> _Collected data_
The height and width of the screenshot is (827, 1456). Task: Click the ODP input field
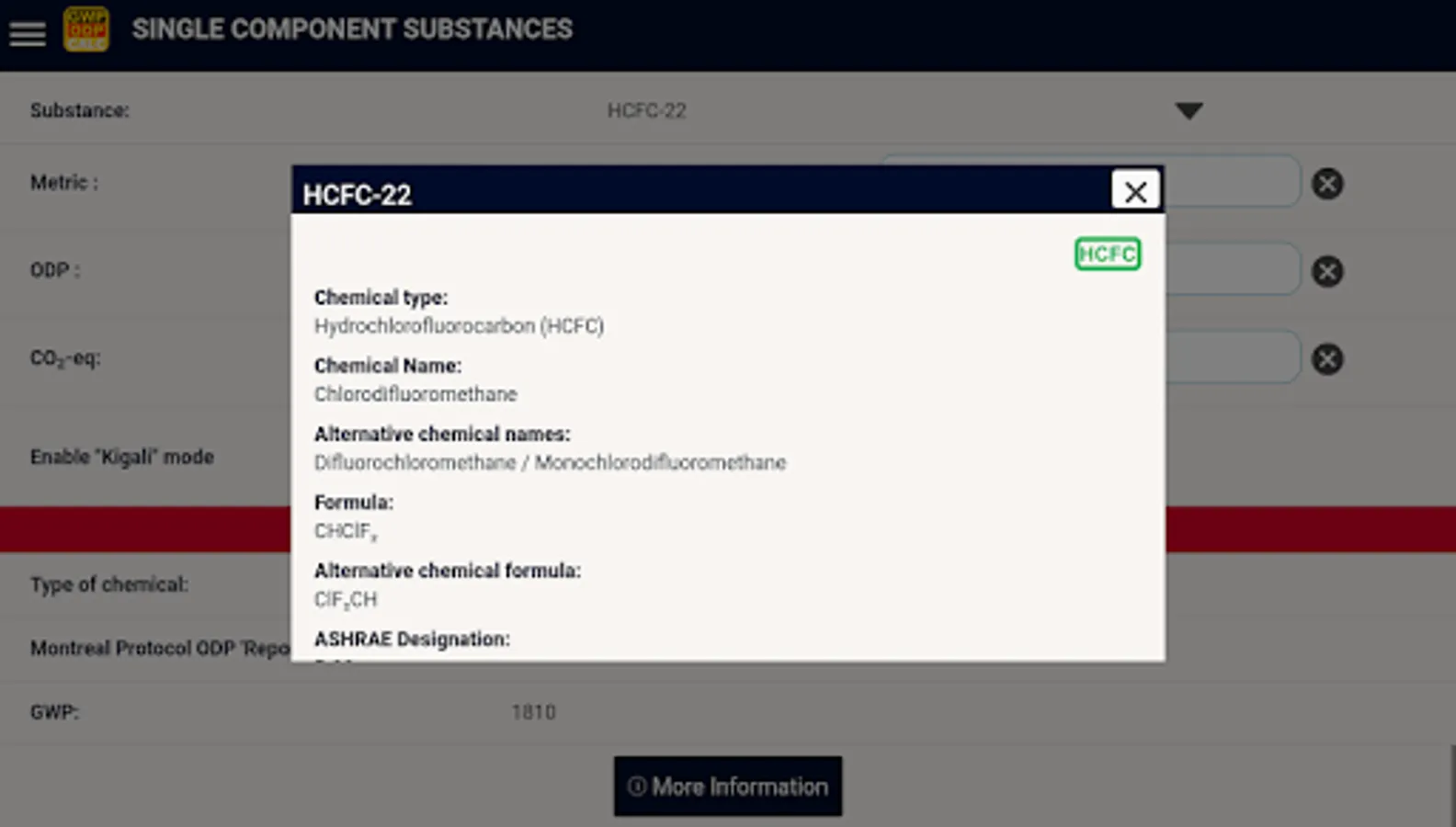pyautogui.click(x=1232, y=270)
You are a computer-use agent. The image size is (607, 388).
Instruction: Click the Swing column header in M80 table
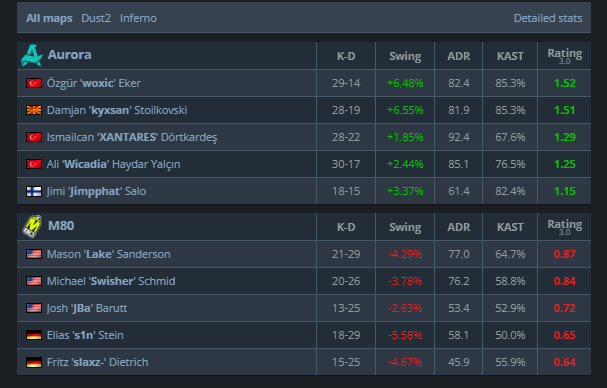click(405, 227)
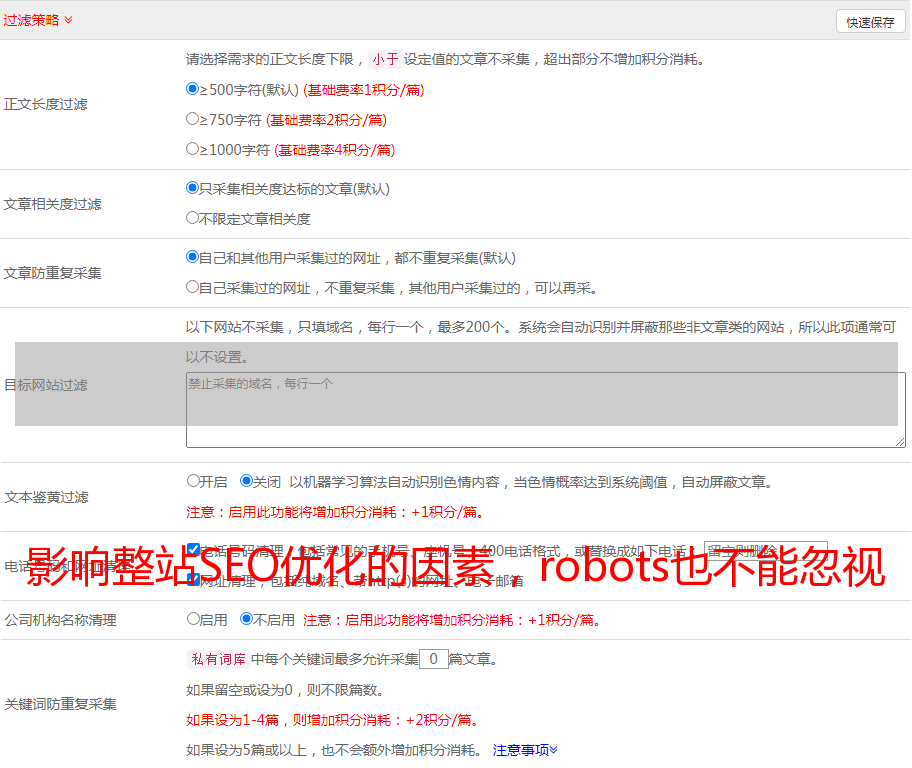Click the 私有词库 tag label
Viewport: 912px width, 768px height.
coord(216,659)
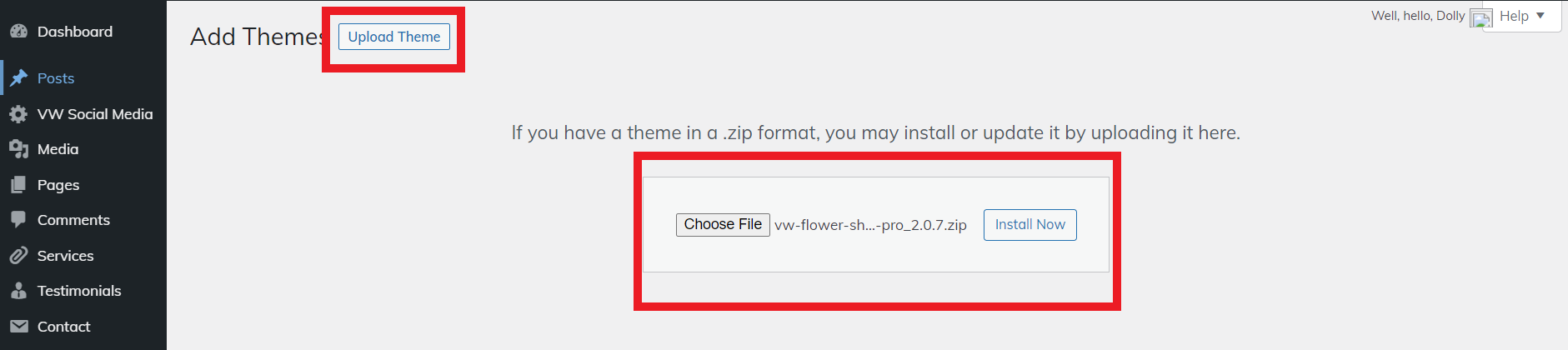This screenshot has height=350, width=1568.
Task: Expand the Help dropdown
Action: point(1522,16)
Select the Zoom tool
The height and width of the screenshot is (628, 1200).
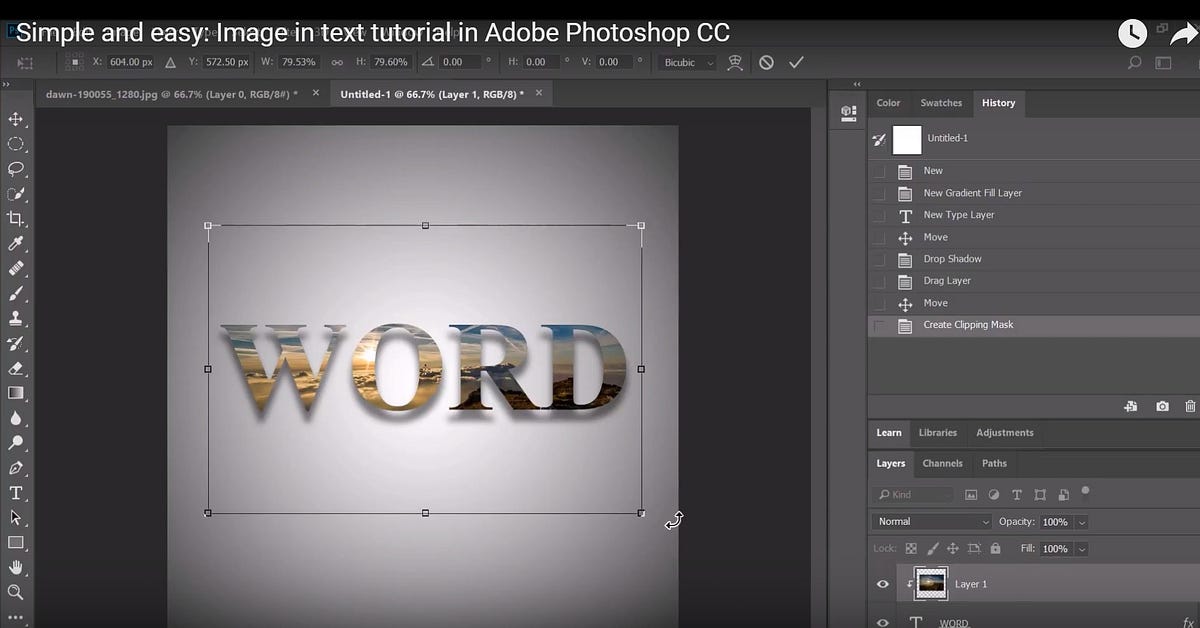coord(15,593)
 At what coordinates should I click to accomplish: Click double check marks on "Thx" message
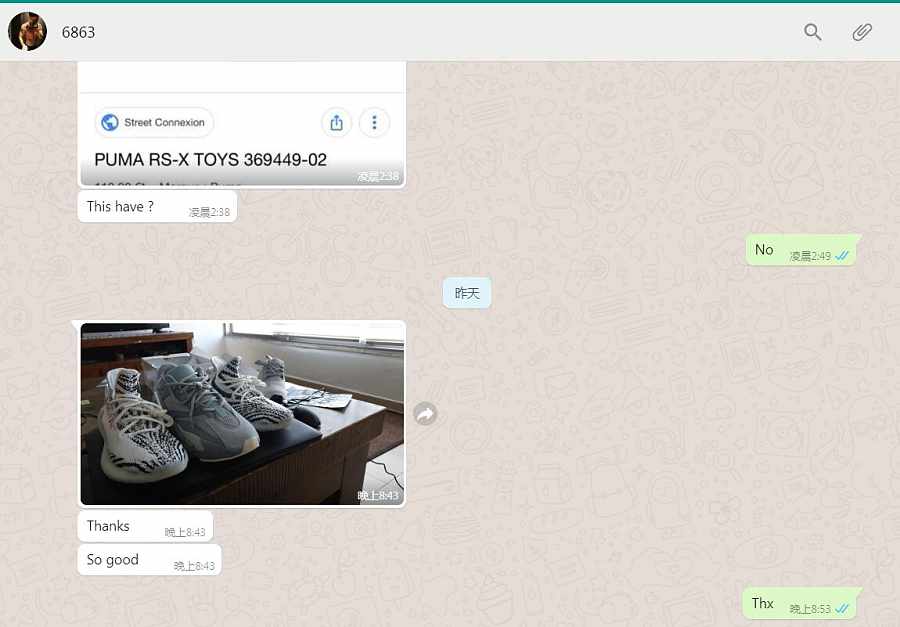pyautogui.click(x=842, y=608)
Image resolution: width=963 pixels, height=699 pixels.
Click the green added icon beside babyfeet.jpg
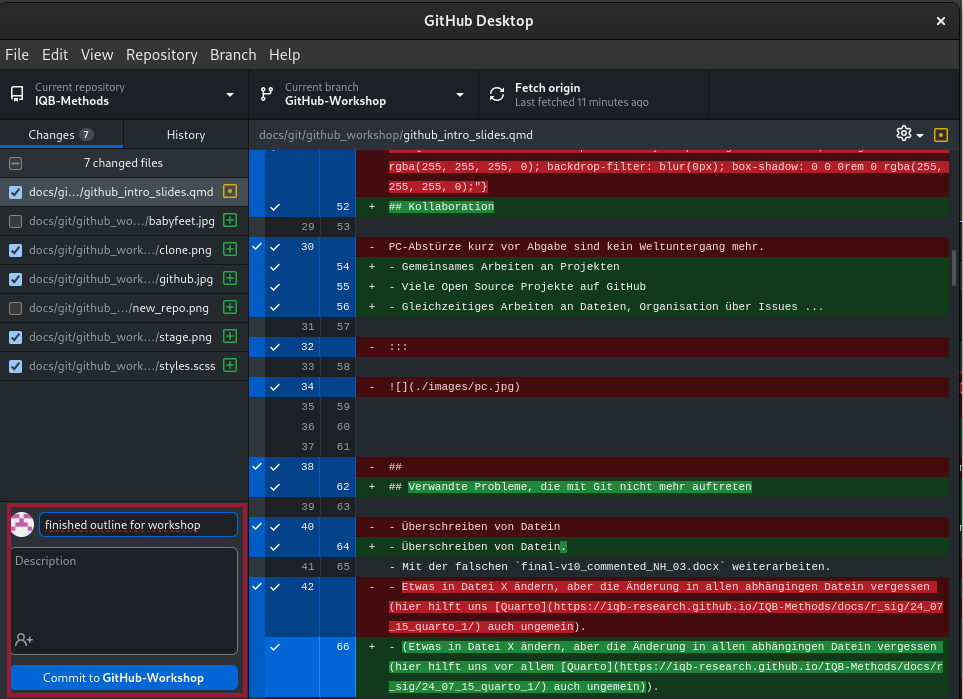(230, 221)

> _ACTION ITEM_
What you return must match, line for line, the records from the line containing "Instruction: Click the" through their end, with both ends included and no pictures.

> _TASK SOLUTION_
Instruction: Click the Swing column header in M80 table
click(405, 227)
Click the 私有词库 tag label
Viewport: 912px width, 768px height.
coord(216,659)
This screenshot has height=350, width=1568.
Task: Expand the Help dropdown
Action: point(1522,16)
Select the Zoom tool
The height and width of the screenshot is (628, 1200).
coord(15,593)
 At what coordinates should I click to accomplish: Click double check marks on "Thx" message
pyautogui.click(x=842, y=608)
Image resolution: width=963 pixels, height=699 pixels.
Click the green added icon beside babyfeet.jpg
(230, 221)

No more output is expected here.